Advancements in Proxy Re-Encryption: Defining Security for wider Applications

In cryptographic schemes that use keys, security of the scheme as a whole depends on the security of the key. Our area of interest is in applications where the keys used to encrypt files need to be changed, particularly when those files are stored by third parties. Proxy Re-Encryption (PRE), originally introduced by Blaze, Bleumer, and Strauss in 1998, allows a proxy to transform ciphertexts encrypted under one public key into an encryption of the same message under a new public key without learning the message. This is achieved by sending the proxy an update token created using the current secret key and new public key.
The original motivation cited for PRE was email forwarding, as a means of Alice
sharing her encrypted emails with Bob. Access revocation, the other obvious application of PRE, was not considered, meaning many PRE schemes are unsuitable as a mechanism for mitigating key compromise. In this thesis, we take a fresh look at PRE, particularly its suitability in enforcing cryptographic access control and as a key rotation mechanism to enforce key life cycles.
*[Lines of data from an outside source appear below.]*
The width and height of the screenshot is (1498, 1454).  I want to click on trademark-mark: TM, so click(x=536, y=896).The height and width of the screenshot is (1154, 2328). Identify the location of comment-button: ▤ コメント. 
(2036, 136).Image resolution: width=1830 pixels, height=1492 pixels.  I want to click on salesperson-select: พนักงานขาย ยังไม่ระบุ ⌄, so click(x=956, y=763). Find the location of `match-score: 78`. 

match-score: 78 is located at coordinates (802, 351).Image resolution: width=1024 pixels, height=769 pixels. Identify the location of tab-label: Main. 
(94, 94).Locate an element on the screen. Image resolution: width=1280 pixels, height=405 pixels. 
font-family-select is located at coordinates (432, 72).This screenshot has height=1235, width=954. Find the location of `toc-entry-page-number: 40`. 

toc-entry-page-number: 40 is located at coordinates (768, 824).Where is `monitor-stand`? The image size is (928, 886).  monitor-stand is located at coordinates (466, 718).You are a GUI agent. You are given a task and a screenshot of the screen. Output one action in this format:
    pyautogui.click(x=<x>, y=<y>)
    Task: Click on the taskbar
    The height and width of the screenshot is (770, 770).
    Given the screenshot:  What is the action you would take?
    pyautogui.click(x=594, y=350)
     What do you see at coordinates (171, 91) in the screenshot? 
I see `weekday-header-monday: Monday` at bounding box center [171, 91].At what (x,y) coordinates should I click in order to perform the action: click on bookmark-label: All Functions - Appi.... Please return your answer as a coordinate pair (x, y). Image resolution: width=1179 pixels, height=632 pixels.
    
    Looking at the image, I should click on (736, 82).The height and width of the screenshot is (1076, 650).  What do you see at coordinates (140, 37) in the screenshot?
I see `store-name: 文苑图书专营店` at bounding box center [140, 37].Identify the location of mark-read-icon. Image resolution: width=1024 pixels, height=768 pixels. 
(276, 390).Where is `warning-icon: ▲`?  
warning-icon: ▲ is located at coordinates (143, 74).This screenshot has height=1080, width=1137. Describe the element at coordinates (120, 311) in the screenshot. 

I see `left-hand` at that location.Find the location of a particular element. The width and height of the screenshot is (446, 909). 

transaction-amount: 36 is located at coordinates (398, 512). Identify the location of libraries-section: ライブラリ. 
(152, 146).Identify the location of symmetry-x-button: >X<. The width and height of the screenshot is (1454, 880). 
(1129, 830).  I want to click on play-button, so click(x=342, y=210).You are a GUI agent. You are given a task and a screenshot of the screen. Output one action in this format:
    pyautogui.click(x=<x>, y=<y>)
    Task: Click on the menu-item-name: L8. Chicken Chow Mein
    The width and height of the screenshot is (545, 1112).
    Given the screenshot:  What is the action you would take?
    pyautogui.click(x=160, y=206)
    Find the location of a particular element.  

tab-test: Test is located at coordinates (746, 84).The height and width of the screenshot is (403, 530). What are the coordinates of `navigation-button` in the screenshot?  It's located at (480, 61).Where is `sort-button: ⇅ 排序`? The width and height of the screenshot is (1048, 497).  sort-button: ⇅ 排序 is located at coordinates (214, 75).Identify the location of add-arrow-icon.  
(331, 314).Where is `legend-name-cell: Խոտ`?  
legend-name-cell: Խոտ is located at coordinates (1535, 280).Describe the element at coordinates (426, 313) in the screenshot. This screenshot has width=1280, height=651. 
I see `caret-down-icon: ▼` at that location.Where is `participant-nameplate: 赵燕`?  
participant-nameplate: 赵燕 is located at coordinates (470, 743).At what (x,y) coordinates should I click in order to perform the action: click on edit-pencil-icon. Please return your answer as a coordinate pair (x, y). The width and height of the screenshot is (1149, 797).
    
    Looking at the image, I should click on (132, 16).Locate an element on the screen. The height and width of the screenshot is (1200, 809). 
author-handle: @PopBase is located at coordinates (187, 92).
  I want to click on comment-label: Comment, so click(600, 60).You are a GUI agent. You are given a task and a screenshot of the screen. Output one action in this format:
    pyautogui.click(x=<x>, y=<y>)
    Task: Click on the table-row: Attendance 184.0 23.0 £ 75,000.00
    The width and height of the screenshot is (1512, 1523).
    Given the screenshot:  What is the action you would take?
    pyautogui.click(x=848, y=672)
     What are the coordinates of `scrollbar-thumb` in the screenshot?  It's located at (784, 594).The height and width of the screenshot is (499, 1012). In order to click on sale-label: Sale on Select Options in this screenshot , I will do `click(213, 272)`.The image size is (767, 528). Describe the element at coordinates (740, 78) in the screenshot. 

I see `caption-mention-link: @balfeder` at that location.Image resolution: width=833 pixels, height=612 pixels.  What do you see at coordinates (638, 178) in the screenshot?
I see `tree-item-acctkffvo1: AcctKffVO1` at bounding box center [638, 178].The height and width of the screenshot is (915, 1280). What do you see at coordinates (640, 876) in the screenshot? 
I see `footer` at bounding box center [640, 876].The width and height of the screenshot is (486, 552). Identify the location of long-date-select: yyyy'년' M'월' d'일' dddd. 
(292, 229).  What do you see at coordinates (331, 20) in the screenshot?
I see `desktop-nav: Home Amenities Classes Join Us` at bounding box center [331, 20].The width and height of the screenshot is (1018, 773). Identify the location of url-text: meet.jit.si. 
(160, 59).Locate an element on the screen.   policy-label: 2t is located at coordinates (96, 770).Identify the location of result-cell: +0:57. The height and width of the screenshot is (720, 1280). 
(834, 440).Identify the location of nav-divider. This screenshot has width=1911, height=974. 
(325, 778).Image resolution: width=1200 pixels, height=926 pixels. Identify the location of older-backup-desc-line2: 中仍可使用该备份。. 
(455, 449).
In our first contribution, we consider a malicious proxy that seeks to perform unauthorised re-encryptions. We propose a number of security definitions concerning an adversary’s ability to perform a re-encryption not initiated by the client. One of these definitions is authenticated re-encryption, which allows the identity of the party who initiated the re-encryption to be verified, which is useful for verifying that access has been granted legitimately.

Our second contribution is to define post-compromise security for PRE. PRE schemes meeting this definition can be used for access revocation and key expiry. We create the strongest definition to date, whereby compromise of the old secret key, old ciphertext and update token cannot distinguish re-encrypted ciphertexts. We provide an efficient post-compromise secure PRE scheme using lattice-based cryptography.

Finally, we investigate PRE security with adaptive key corruptions. Most work on
PRE considers selective key corruptions, where key compromise happens before adversaries learn any challenges. Adaptive security, on the other hand, allows adversaries to corrupt keys at any point, as long as they do not corrupt any key that can be used to directly decrypt challenge ciphertexts. Existing work shows how adaptive security can be reached from selective security, but usually relies to some extent on needing to guess which keys will be corrupted in advance. This approach leads to a large security loss as the guess must be correct. We achieve tighter bounds by taking a different approach which extends observations already made in the literature to prove adaptive security at a much smaller loss, using previously undefined properties of PRE schemes.